The Secretary of State for Energy and Climate Change granted planning permission for the 19-turbine wind farm on land adjacent to Frodsham Canal Deposit Grounds in October 2012.
But one of the conditions of consent was that developer Peel Energy had to submit a bat avoidance and mitigation strategy for approval by Cheshire West and Chester Council .
A nine-page document compiled by Helsby-based RSK on Peel’s behalf identifies potential impacts during the construction and operation of the wind farm and outlines measures to relieve them.
Amongst those suggested risks to the creatures – which are protected under the Conservation of Habitats and Species Regulations 2010 – was the felling of trees containing bats, loss of bat foraging habitats and collisions with turbine blades.
But in a bid to lessen potential impacts, Peel Energy is proposing to undertake surveys to establish the presence of bats should any trees require pruning or felling, locate its turbines more than 50m from the nearest hedges and trees, and prohibit external construction at night.

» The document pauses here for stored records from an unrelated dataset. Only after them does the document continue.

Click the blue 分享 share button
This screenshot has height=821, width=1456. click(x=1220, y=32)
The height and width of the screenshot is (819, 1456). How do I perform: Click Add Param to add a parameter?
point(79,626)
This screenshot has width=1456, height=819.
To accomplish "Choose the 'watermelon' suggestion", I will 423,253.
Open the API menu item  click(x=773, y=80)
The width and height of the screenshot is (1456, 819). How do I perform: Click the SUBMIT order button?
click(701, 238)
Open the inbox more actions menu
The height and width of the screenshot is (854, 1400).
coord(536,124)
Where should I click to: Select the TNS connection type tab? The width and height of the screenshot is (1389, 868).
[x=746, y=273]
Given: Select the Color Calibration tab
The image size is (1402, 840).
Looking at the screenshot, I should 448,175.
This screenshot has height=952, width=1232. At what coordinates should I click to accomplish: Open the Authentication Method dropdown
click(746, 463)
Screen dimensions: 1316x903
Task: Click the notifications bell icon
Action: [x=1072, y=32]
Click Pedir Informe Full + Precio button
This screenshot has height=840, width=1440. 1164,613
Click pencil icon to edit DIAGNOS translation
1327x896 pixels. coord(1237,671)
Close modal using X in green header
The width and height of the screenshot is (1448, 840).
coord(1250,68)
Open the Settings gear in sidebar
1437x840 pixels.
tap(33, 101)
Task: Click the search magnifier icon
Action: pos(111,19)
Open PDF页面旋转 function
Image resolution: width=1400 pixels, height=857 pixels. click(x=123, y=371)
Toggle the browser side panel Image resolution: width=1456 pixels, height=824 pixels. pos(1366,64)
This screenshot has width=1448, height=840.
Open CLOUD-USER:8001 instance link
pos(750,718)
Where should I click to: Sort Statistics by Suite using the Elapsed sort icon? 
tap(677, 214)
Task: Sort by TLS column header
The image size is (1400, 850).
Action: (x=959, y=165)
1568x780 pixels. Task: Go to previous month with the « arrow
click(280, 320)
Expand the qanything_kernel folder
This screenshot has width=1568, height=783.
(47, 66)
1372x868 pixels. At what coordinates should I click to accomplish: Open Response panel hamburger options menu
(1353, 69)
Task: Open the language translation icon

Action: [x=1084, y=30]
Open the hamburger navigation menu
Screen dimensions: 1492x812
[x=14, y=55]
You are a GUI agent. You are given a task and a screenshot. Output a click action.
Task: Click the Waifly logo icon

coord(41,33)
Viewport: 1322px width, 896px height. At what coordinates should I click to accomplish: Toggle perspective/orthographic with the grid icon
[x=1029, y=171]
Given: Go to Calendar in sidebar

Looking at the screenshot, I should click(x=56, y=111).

Turbines will also be switched off for the key periods of bat activity during both the night – first two hours after sunset and last two hours before sunrise – and the year – April to October.
Microphones will be placed inside each turbine to monitor bat activity, and trained sniffer dogs will carry out carcass searches at up to one third of the turbines to assess how many bats are killed and inform future practices.
The Bat Conservation Trust, which has previously called for such impact assessments and post-installation monitoring, say: “The siting of turbines may be an issue for bats in the UK, not only because of the risk of direct collision if turbines are placed on migration or commuting routes, but also because of displacement from foraging habitat.”
New research by the United States Geological Survey suggests that bats may mistake slow-moving or stationary turbines for trees, hoping to find shelter and food, but are killed when sudden gusts of wind rotate the blades.
About 600,000 bats are estimated to have been killed by wind farms in the US in 2012.
Peel Energy development manager Stephen Snowdon said: “The potential impacts of turbines on bat populations are well understood. I am confident that our mitigation strategy is one of the most comprehensive proposed by a wind farm developer as it encompasses new habitat creation, restrictions on construction activity and also the potential to alter turbine operation in response to survey findings.”